*** Begin section ***

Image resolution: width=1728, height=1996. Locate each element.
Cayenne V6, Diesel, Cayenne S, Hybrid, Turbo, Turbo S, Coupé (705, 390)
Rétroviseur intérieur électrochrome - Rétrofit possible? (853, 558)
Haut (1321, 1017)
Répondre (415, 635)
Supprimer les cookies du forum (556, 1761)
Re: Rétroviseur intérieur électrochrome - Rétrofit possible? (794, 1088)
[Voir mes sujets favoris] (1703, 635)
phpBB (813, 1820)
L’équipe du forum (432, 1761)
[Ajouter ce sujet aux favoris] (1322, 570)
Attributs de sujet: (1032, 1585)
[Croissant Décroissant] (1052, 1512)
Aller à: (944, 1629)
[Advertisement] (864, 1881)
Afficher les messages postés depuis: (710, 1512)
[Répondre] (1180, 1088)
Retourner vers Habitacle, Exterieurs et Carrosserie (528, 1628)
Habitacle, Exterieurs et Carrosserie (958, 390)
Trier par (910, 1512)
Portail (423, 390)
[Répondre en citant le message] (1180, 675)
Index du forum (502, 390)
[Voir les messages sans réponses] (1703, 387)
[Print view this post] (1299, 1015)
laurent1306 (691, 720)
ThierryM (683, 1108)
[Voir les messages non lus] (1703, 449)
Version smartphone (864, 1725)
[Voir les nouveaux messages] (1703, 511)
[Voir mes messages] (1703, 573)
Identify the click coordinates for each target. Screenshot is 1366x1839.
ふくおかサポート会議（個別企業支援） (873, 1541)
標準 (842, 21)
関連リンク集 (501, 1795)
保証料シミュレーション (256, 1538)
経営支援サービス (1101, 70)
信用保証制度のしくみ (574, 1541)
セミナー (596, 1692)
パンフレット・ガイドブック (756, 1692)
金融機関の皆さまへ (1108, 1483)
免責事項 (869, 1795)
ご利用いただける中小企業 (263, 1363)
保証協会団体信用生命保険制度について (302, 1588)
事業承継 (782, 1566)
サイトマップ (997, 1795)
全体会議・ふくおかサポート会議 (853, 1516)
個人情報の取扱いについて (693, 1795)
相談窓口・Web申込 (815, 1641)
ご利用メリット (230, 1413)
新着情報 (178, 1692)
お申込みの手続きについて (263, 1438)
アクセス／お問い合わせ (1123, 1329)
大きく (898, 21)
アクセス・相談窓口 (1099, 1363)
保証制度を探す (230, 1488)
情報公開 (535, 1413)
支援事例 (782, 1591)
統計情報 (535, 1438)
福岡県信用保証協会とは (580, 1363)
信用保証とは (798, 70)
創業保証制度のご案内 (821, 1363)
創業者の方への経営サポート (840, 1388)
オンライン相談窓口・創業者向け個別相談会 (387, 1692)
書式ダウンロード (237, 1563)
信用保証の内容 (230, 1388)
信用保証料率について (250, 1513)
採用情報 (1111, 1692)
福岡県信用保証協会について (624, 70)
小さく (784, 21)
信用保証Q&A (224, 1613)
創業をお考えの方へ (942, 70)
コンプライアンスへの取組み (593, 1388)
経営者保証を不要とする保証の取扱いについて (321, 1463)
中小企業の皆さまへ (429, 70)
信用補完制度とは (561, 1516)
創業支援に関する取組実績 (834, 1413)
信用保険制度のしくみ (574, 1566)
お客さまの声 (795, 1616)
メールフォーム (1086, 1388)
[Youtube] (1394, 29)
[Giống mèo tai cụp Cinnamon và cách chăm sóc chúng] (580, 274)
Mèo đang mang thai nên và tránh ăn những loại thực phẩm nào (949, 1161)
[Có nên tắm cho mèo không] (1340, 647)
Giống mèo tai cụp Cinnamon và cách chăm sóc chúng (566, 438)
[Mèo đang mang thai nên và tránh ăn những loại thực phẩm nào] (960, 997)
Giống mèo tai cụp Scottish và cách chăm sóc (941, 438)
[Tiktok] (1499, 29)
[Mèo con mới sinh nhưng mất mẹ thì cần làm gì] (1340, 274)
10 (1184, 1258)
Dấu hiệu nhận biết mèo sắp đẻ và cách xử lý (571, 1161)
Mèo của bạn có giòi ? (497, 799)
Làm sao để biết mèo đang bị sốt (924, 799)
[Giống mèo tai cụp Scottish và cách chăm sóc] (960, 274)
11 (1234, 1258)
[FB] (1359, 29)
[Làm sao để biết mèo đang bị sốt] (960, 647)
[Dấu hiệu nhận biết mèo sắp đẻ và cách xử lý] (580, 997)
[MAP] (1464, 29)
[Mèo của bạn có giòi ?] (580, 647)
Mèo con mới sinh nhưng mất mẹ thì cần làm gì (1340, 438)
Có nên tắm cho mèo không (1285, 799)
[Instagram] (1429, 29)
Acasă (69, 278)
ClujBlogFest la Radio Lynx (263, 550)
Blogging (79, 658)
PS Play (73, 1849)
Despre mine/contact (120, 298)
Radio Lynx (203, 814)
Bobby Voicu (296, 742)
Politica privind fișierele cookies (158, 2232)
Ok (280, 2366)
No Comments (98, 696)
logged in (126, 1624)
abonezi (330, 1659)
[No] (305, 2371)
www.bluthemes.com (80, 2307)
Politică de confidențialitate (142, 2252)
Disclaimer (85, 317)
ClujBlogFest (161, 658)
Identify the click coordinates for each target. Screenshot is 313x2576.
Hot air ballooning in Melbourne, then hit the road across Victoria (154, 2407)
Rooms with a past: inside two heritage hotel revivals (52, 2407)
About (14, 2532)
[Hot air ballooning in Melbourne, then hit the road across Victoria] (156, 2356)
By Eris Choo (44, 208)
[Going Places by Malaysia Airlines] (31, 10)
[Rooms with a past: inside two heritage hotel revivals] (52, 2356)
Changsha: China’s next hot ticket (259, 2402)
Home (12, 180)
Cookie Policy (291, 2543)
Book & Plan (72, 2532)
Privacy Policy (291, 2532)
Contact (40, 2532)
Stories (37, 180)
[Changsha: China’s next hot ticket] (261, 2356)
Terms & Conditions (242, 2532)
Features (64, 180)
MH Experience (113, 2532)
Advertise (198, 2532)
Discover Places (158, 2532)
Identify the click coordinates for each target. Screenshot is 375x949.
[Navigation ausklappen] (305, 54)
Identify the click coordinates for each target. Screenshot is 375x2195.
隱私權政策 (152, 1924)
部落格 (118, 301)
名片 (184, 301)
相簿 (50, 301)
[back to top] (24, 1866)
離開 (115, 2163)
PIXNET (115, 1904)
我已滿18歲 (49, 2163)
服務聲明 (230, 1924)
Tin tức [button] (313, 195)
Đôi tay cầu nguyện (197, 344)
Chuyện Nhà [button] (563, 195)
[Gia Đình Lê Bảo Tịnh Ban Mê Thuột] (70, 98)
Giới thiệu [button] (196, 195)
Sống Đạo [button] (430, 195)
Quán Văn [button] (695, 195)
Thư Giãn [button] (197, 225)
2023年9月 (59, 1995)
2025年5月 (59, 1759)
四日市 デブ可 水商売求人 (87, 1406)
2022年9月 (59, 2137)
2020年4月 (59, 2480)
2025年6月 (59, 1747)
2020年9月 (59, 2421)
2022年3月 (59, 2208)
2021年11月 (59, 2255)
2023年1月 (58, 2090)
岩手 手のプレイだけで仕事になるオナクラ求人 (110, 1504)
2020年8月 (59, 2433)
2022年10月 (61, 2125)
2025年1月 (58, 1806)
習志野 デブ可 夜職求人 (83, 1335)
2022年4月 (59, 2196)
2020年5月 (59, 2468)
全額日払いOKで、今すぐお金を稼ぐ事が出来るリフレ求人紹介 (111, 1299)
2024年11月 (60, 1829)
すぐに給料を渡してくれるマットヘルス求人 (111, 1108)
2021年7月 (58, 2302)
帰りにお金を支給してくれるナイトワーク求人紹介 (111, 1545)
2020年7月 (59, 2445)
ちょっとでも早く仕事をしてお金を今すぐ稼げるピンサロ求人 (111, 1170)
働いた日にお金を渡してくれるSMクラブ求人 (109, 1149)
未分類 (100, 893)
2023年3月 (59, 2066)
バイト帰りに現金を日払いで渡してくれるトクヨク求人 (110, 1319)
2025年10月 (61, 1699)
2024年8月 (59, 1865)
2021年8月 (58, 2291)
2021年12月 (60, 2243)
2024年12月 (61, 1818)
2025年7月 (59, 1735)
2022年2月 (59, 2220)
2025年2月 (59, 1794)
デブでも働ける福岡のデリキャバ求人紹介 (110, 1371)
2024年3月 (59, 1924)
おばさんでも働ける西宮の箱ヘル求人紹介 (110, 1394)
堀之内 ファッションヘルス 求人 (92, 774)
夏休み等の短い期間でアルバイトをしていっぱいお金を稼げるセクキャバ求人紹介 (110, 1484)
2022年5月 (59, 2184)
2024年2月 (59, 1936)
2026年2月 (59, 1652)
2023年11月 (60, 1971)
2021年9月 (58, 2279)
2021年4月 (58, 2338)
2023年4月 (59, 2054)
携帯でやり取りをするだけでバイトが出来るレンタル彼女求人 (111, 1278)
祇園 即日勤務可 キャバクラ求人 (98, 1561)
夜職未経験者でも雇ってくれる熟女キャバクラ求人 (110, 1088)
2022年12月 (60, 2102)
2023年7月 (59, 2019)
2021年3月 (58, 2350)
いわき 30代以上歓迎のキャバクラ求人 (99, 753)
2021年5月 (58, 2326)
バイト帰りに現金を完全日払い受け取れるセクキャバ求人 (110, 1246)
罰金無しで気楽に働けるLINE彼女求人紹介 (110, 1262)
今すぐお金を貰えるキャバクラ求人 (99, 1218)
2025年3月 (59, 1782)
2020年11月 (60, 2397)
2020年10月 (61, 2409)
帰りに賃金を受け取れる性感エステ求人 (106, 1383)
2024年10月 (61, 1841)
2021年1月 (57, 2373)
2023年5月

*** End section ***

Exercise goal
Number of lines holding the word "Places" in the material: give this value and nothing more.

Answer for the task
2